Extract to read:
It is easy to reason that ‘DDT kills mosquitoes’ and that it is important to the health of humans to kill mosquitoes, but intuition says that this is too gross an ‘economy of thought’ to make such a simple cause-effect relation since ‘spraying DDT to kill mosquitoes’ is an intervention into the relational complexities of nature that are far beyond science’s grasp. Our experience-based intuition informs us that there are going to be major ‘externalities’ engendered in the dynamics of our common living space because cause-effect models, like all logical systems, are highly subjective and incomplete. It would be one thing if the physical space we are included in were an empty and non-participating void, as science, for economy of thought reasons, makes it out to be [in order to postulate the existence of independent things in themselves, one must postulate the existence of an absolute space and absolute time non-influential operating theatre for them to reside in]. In fact, science is built on semantic contrivance and its theories are dependent on the language conventions we use to formulate our hypotheses. As Poincaré observes;
“Space is another framework we impose upon the world” . . . ” . . . here the mind may affirm because it lays down its own laws; but let us clearly understand that while these laws are imposed on our science, which otherwise could not exist, they are not imposed on Nature.” . . . “Euclidian geometry is . . . the simplest, . . . just as the polynomial of the first degree is simpler than a polynomial of the second degree.” . . . “the space revealed to us by our senses is absolutely different from the space of geometry.” . . . “Finally, our Euclidean geometry is itself only a sort of convention of language; mechanical facts might be enunciated with reference to a [relational] non-Euclidean space which would be a guide less convenient than, but just as legitimate as, our ordinary space ; the enunciation would thus become much more complicated, but it would remain possible. Thus absolute space, absolute time, geometry itself, are not conditions which impose themselves on mechanics ; all these things are no more antecedent to mechanics than the French language is logically antecedent to the verities one expresses in French.” – Henri Poincare, Science and Hypothesis
The point here is this; science and reason, in their attempt to deliver ‘economy of thought’, skim over the the phenomenal complexity in nature that meanwhile, comes directly to us through our experience-based intuition.

Dataset:

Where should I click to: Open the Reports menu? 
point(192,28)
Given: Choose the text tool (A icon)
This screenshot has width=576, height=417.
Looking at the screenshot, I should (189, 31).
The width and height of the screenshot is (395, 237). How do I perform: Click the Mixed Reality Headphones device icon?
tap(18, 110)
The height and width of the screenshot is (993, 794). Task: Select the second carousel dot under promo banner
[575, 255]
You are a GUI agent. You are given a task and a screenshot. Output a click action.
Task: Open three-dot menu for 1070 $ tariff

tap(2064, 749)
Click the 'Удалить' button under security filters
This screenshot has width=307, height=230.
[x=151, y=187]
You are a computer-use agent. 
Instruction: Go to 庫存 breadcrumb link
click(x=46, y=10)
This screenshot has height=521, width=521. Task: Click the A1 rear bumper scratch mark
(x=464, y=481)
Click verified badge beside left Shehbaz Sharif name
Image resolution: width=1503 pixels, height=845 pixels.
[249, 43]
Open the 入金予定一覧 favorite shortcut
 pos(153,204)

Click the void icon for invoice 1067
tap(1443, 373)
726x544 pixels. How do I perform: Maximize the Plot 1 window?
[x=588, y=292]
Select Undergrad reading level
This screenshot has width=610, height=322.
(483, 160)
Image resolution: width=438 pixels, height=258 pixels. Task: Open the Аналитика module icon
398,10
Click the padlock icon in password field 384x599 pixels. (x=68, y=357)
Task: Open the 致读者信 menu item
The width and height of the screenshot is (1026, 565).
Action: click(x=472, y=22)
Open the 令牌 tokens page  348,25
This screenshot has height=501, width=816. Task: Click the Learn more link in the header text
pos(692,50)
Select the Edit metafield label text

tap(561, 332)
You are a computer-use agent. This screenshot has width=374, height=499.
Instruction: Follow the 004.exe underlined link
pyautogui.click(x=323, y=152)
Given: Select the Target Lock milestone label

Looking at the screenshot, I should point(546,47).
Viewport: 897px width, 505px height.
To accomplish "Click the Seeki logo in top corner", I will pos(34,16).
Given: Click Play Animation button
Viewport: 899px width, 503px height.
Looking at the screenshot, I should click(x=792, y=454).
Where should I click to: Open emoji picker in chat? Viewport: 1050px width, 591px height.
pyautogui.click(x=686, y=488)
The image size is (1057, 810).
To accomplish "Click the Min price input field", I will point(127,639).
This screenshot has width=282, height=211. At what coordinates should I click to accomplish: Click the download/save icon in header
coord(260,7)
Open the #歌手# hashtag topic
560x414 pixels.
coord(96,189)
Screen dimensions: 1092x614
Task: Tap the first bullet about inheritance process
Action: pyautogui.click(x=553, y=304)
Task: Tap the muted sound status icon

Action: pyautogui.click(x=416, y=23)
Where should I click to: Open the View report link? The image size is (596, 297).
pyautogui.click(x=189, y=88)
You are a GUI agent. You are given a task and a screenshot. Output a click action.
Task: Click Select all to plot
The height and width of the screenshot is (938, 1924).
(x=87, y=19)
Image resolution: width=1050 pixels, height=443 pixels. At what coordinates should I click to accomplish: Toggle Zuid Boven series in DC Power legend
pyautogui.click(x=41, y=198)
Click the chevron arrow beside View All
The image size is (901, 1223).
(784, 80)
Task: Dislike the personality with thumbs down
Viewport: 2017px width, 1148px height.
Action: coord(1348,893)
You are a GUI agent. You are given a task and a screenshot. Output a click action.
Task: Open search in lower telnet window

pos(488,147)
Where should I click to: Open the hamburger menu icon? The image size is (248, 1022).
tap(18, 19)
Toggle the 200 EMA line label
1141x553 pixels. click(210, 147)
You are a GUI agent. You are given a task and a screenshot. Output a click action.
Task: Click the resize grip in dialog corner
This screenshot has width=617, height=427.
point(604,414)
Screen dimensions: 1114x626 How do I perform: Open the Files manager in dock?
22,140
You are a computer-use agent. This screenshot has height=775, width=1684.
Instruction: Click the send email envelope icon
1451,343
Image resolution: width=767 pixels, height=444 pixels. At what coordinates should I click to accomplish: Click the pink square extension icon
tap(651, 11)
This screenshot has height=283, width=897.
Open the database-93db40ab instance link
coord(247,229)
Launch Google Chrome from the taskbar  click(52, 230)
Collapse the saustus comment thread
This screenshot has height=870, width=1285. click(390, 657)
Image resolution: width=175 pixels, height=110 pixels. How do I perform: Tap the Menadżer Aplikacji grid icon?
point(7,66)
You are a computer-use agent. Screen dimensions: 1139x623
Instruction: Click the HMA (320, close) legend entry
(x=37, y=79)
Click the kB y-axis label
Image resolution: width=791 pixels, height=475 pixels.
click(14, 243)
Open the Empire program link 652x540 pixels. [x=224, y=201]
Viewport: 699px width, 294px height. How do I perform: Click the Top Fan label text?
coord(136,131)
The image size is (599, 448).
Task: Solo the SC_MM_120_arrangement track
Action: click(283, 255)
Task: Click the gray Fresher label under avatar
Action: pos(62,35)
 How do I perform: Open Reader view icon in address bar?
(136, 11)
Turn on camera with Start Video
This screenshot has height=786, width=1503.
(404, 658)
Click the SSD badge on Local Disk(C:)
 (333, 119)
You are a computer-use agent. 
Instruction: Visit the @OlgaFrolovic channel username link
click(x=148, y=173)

Goal of the exercise: Continue the passage on science and "economy of thought" from the point where it stops.

Answer to the problem:
As F. David Peat observes, our natural intuitive understanding of complexity as children, seems to sublimate beneath layers of simplification added by our adult education;
“To the infant’s developing mind, topology comes before geometry. In general, deeper and more fundamental logical operations are developed earlier than more specific rules and applications. The history of mathematics, which is generally taken as a process of moving towards deeper and more general levels of thought, could also be thought of as a process of excavation which attempts to uncover the earliest operations of thought in infancy. According to this argument, the very first operations exist at a pre-conscious level [i.e. ‘pre-intellectualizing’ level in the conscious and intuitive infant] so that the more fundamental a logical operation happens to be, the earlier it was developed by the infant and the deeper it has become buried in the mind.” – F. David Peat, ‘Mathematics and the Language of Nature’
Who does NOT know, through their own experience-based intuition that the ‘rebelliousness’ of the Saddam Hussein regime was a social storm brewed up within the global relational social dynamic, inductively actualized by Euro-American colonial ‘control-seeking dynamics’ which cultivated ‘push back’ through its ‘power to humiliate’?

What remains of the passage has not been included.